To paraphrase Benjamin Disraeli, there are lies, damn lies, and benchmarks. Synthetic CPU tests can provide numbers pointing one way or the other and can help unmask weaknesses and strengths in chip architectures, but what matters most is how the processors perform in production.
Last month, I used real-world, application-based benchmarks to test a Dell PowerEdge server sporting the spanking new Xeon with EM64T (Extended Memory 64 Technology), otherwise known as Intel’s answer to AMD’s Opteron. But the Intel processor was so fresh, we had to stick with 32-bit benchmarks and postpone tests of the chip’s 64-bit x86 capabilities, which are based on, but not identical to, the AMD’s x86-64 standard.
Well, the wait is over. We’ve polished our 64-bit, app-based benchmarks for EM64T and let ’em rip. The results confirm what Test Center Technical Director Tom Yager asserted in early August: AMD has the first-mover advantage in the x86-64 space, and Intel has some catching up to do. Whereas the EM64T Xeon is no slouch, the Opteron reigns supreme.
Battleof the 64-bit engines
I settled on some simple, real-world benchmarks to meet the goal of measuring production performance. And because the objective was to compare the 64-bit performance of the two processors, only 64-bit code was used throughout.
I made every effort to maintain as much similarity as possible between the test systems. In Intel’s corner, I tested a Dell PowerEdge 2800 with dual 3.6GHz Xeon EM64T CPUs, 4GB of RAM, and 36GB U320 SCSI drives. On the AMD side, I tested a Newisys 2100 with dual 2.4Ghz Opteron 250 CPUs, 4GB of RAM, and 36GB U320 SCSI drives. The client generation system used for the external tests was a Compaq ProLiant ML370 running Red Hat AS 3.0 with two 32-bit, 2.8GHz Xeon processors and 4GB of RAM. All systems were connected via gigabit copper on a flat network.
Linux was the obvious operating system choice for both the Xeon EM64T and Opteron systems. Although Microsoft has yet to ship a 64-bit server platform, Linux has been there for years. On both systems, the base distribution was Red Hat Advanced Server 3.0, running the latest Red Hat kernel, 2.4.21-15.EL. Red Hat’s AS 3.0 U3 for x86-64 was installed and updated with all updates available at the time of the tests.
The benchmarks themselves included MySQL 3.23.58 performance tests run with MySQL’s sql-bench tool, static and dynamic Web serving via Apache 2.0.46. In a nod to those concerned with HPC performance, I also ran Linpack benchmarks via HPL (High Performance Linpack).

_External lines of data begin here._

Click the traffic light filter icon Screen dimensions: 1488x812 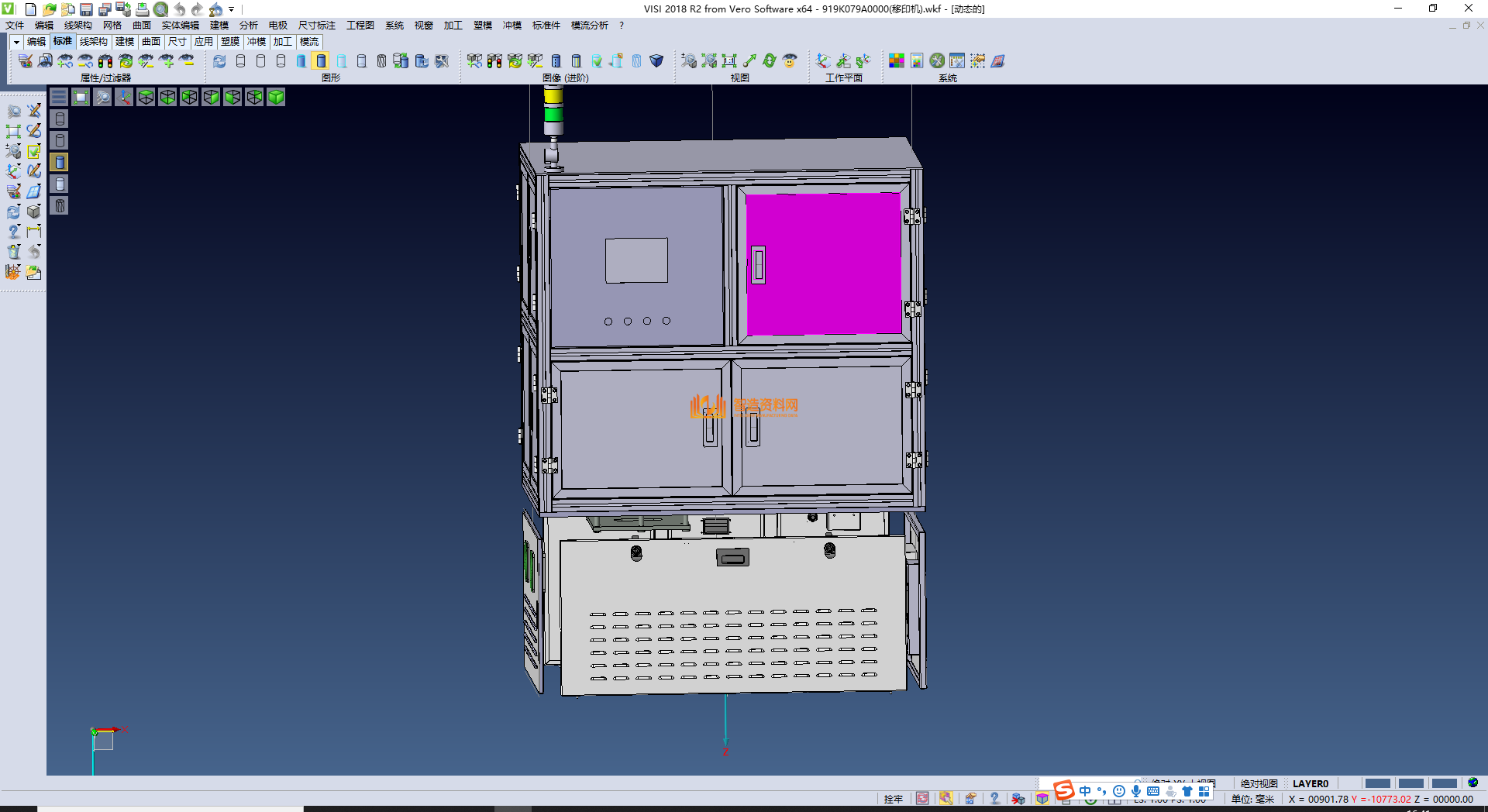point(105,60)
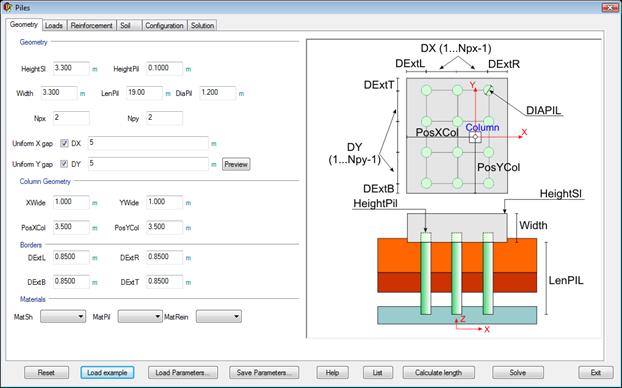This screenshot has width=622, height=388.
Task: Close the Piles window
Action: (x=610, y=8)
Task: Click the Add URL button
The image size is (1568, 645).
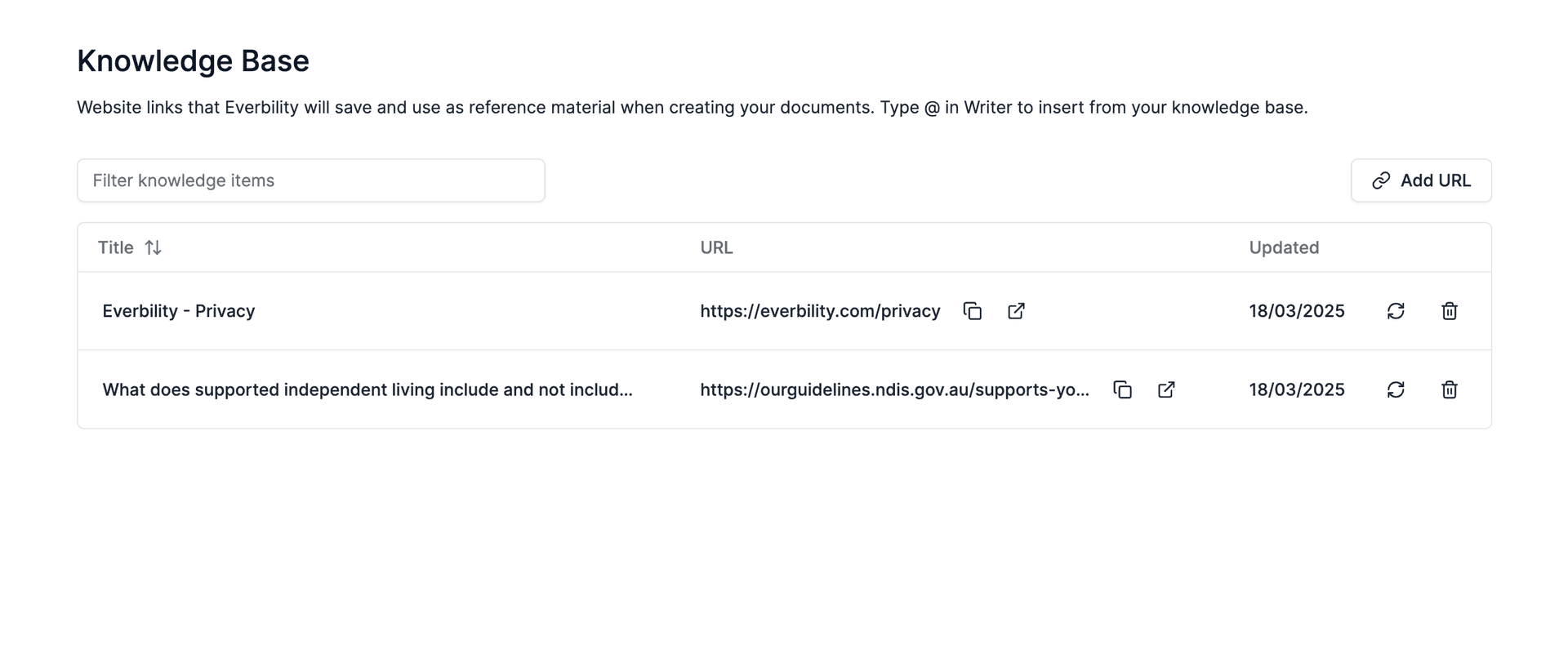Action: click(x=1420, y=180)
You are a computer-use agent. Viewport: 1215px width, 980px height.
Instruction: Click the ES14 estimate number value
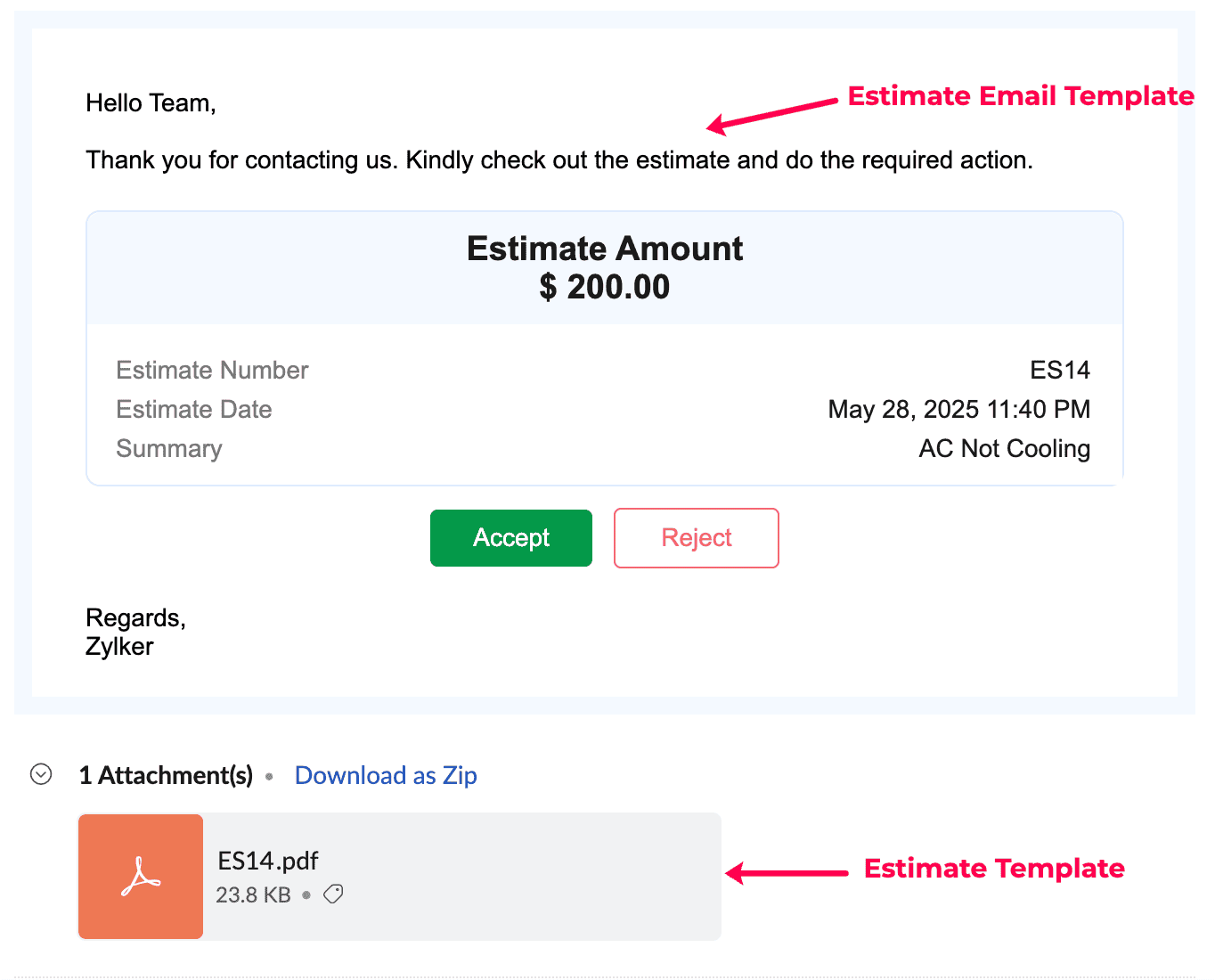coord(1059,370)
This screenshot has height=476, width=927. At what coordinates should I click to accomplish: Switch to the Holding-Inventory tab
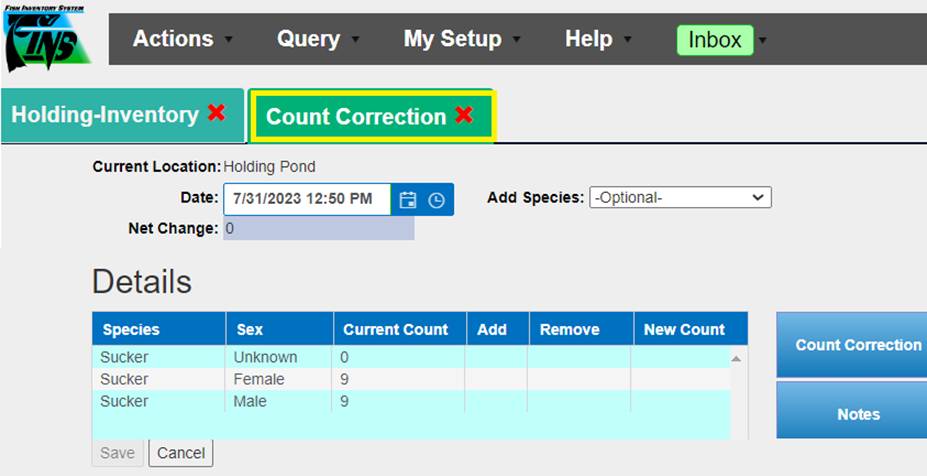tap(104, 115)
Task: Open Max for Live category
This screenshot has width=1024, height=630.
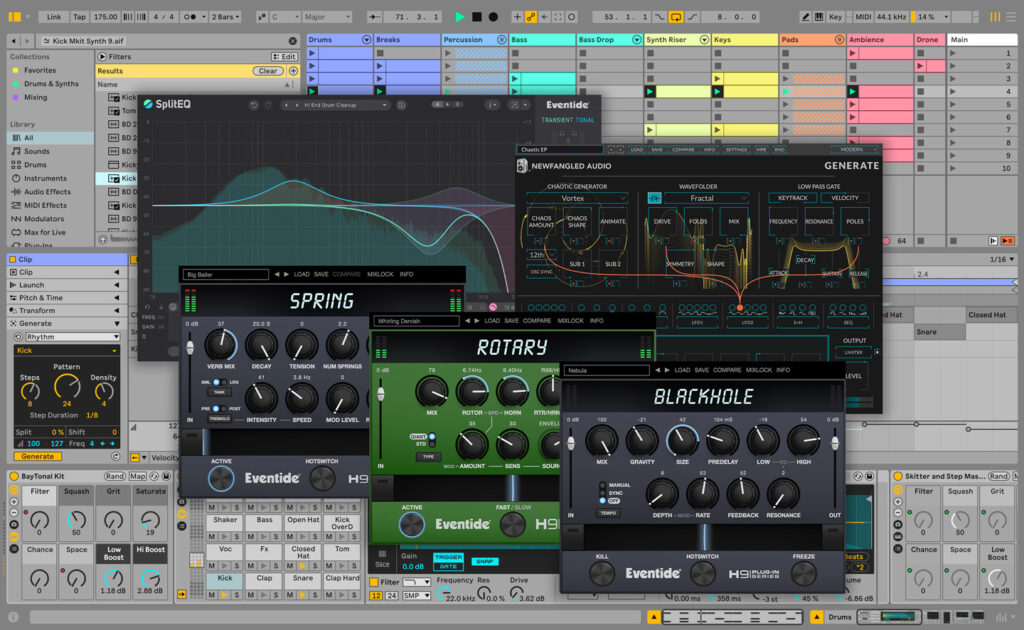Action: pyautogui.click(x=44, y=232)
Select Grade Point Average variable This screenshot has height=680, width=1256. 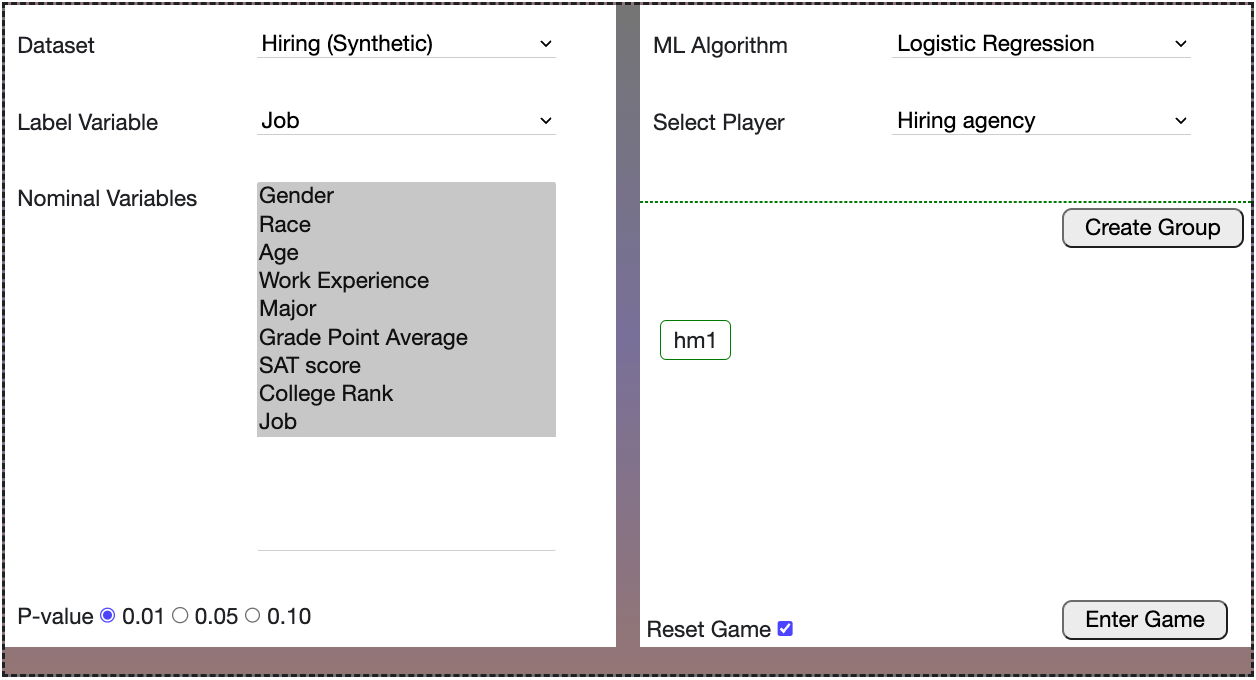point(363,337)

The test results were conclusive. In every real-world test, the Opteron 250-based Newisys server bested the EM64T Xeon server, despite the fact that the latter had a faster clock speed. For years, Intel has emphasized clock speed, implying that a 3.6GHz CPU will best a 2.4Ghz CPU without fail. In these tests, the 2.4Ghz Opteron system beat the 3.6Ghz EM64T Xeon system across the board. Clock, it seems, isn’t everything.